─── Data for this exercise ───

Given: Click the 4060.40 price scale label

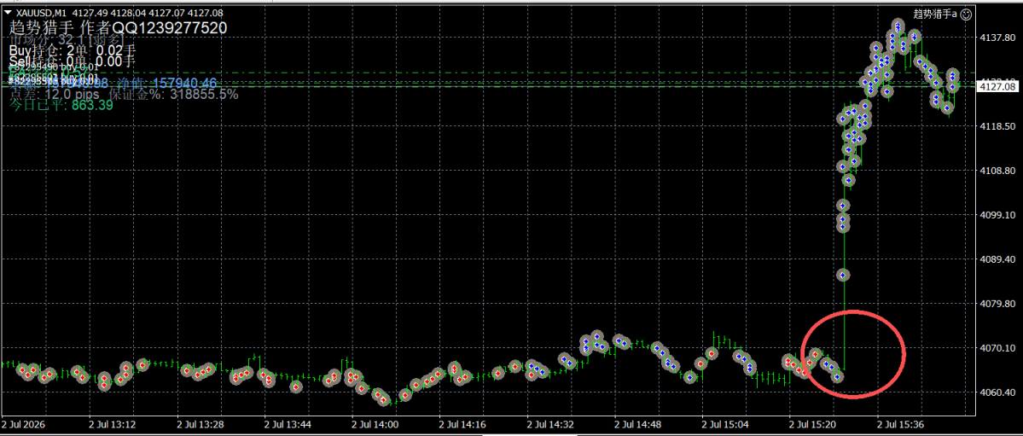Looking at the screenshot, I should 997,392.
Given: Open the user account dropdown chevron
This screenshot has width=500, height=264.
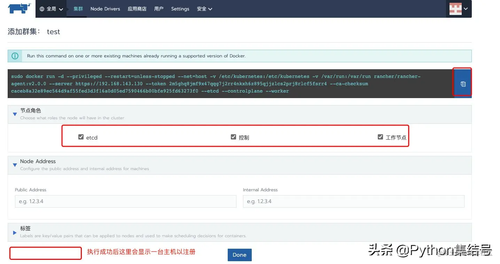Looking at the screenshot, I should pos(466,9).
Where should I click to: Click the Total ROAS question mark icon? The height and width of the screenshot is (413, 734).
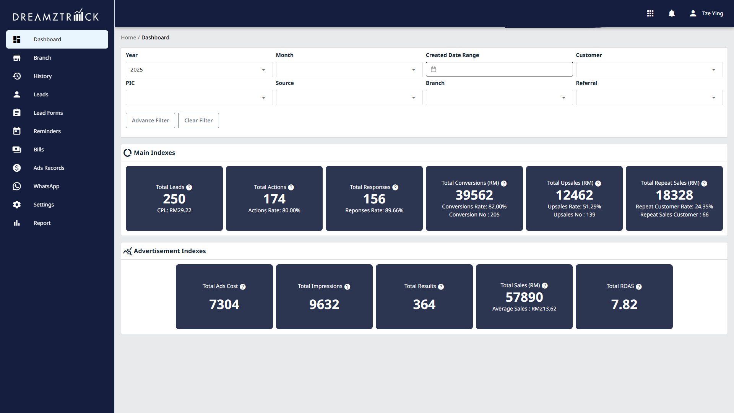click(x=639, y=287)
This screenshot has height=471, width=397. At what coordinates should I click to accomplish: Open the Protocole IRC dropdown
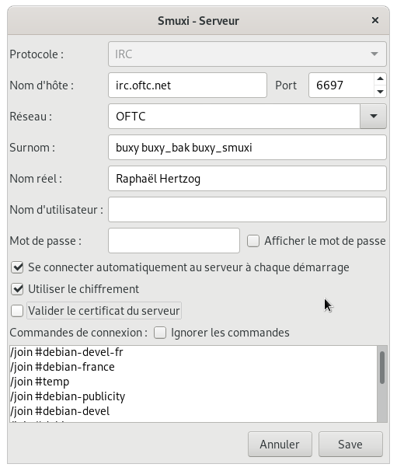pyautogui.click(x=247, y=54)
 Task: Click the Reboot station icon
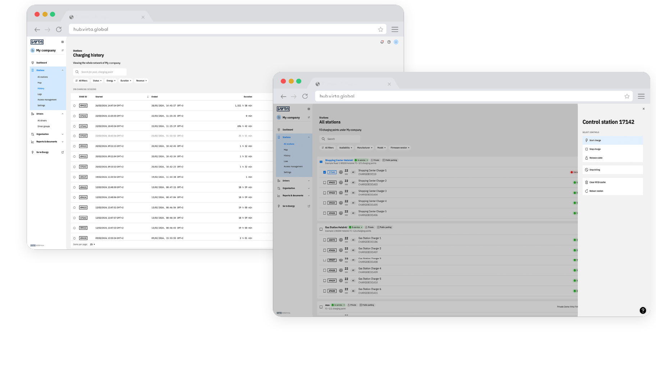[x=587, y=191]
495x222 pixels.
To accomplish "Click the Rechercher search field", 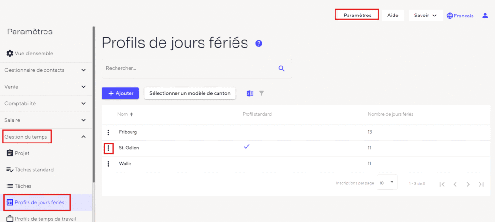I will (189, 69).
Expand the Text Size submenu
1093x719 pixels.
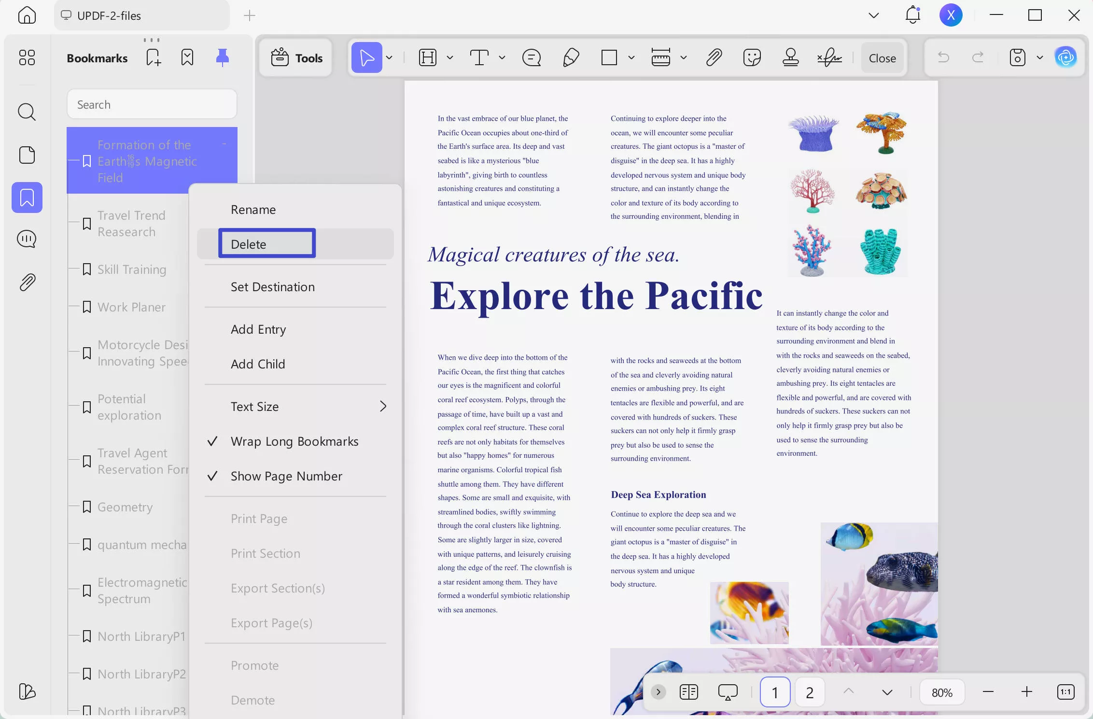pyautogui.click(x=383, y=406)
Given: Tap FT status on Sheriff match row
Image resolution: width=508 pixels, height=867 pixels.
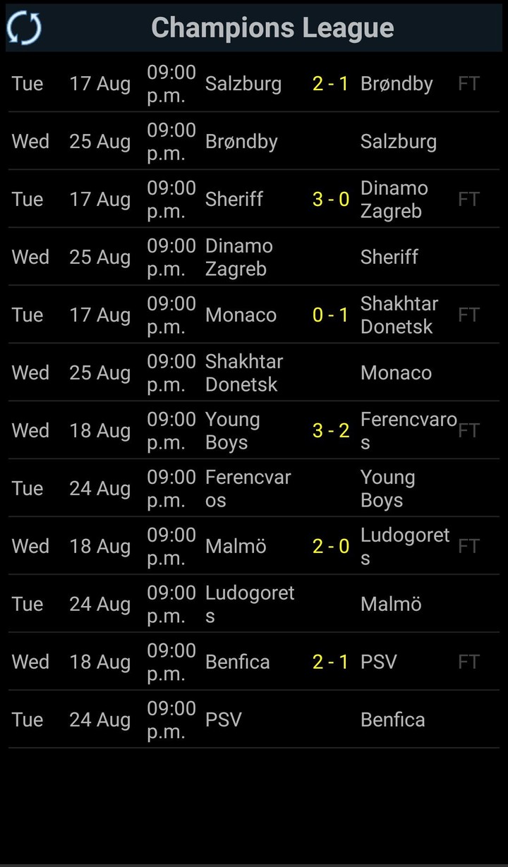Looking at the screenshot, I should [468, 200].
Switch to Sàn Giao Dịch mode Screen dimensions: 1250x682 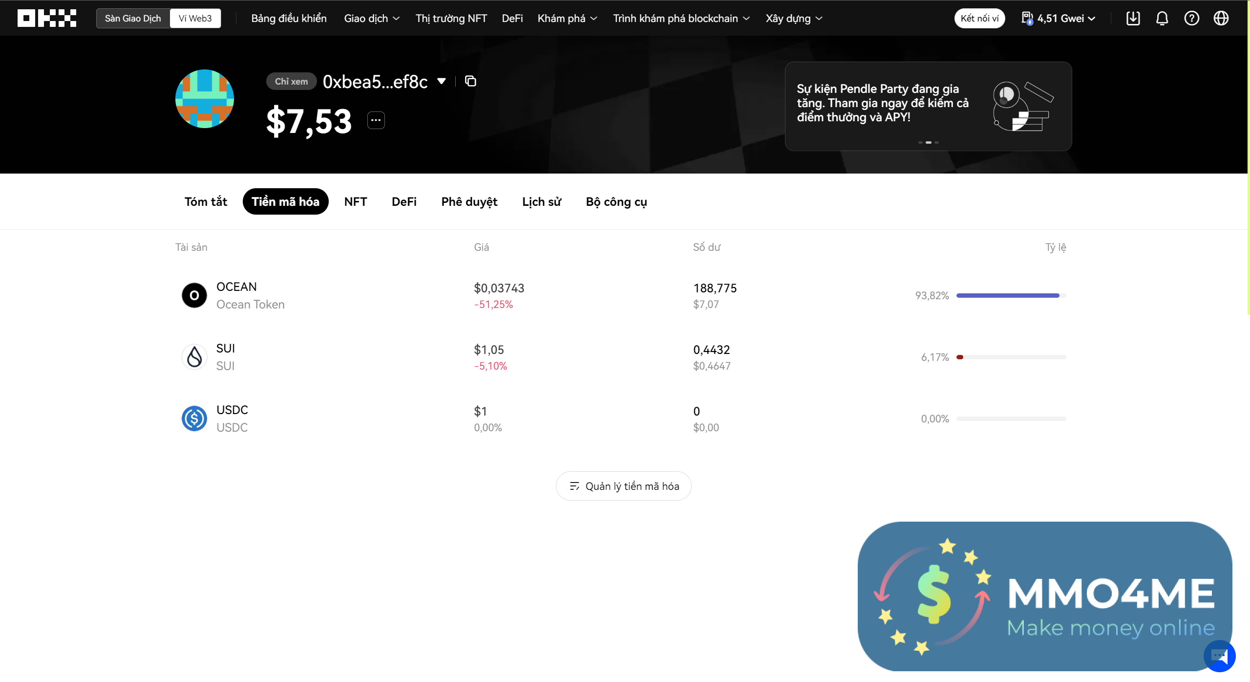coord(133,18)
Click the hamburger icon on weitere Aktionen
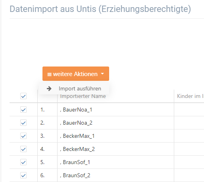204x182 pixels. (x=49, y=74)
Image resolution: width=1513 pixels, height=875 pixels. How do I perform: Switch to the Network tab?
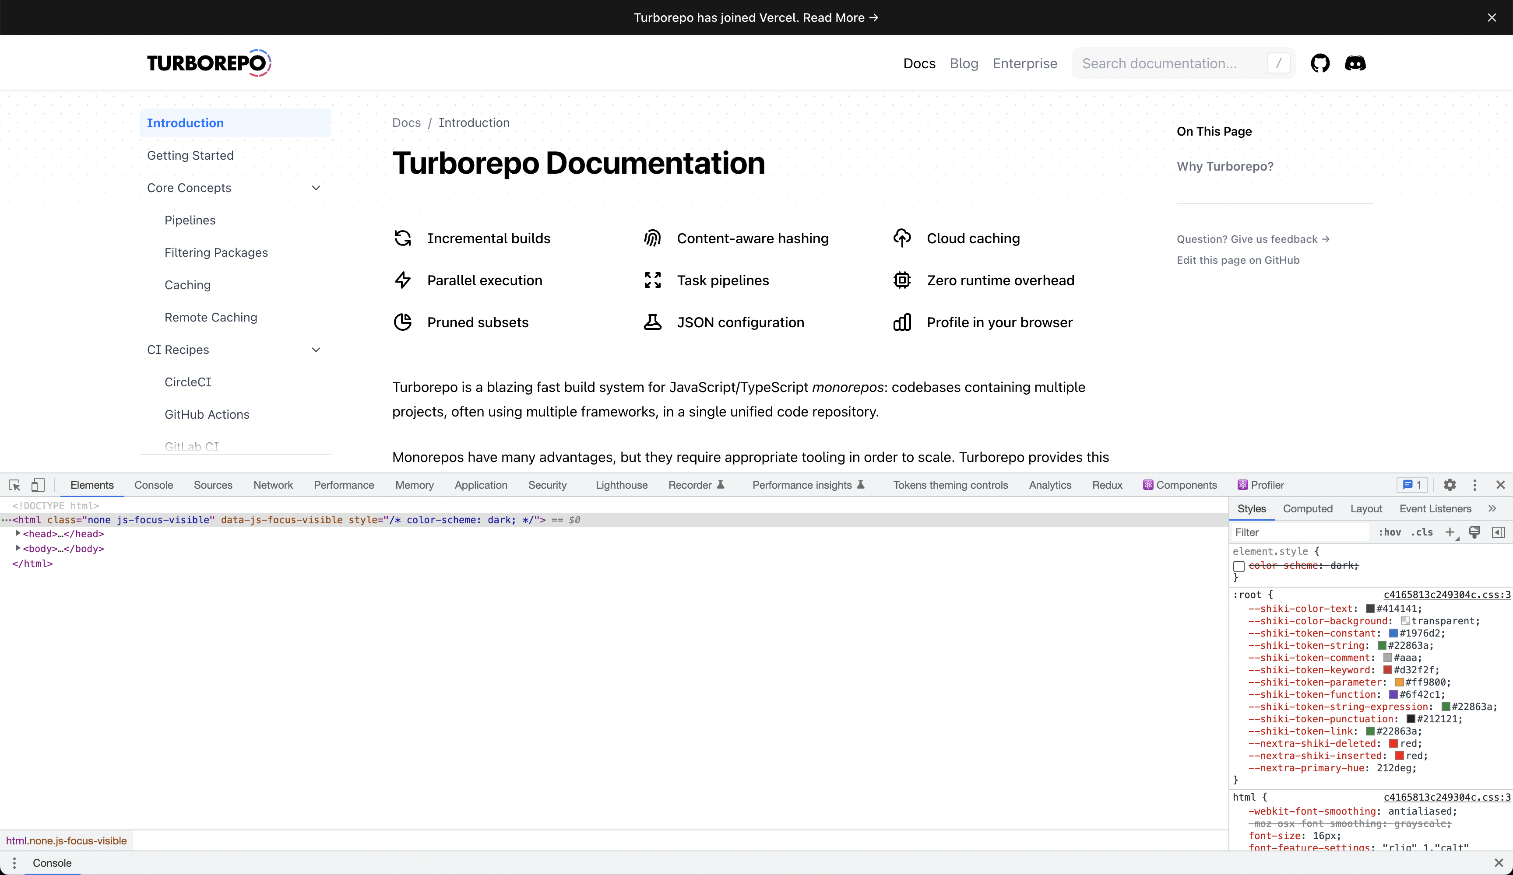[273, 485]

───

**What is being asked**:
Copy out the rows word for word, from the first line through the line that contains "click(x=639, y=287)", and stop there. Leave the pictures out.

**Task answer**:
Given: Click the 4060.40 price scale label

Looking at the screenshot, I should 997,392.
Given: Open the user account dropdown chevron
This screenshot has width=500, height=264.
Looking at the screenshot, I should pos(466,9).
Where should I click to: Click the Total ROAS question mark icon? The height and width of the screenshot is (413, 734).
click(x=639, y=287)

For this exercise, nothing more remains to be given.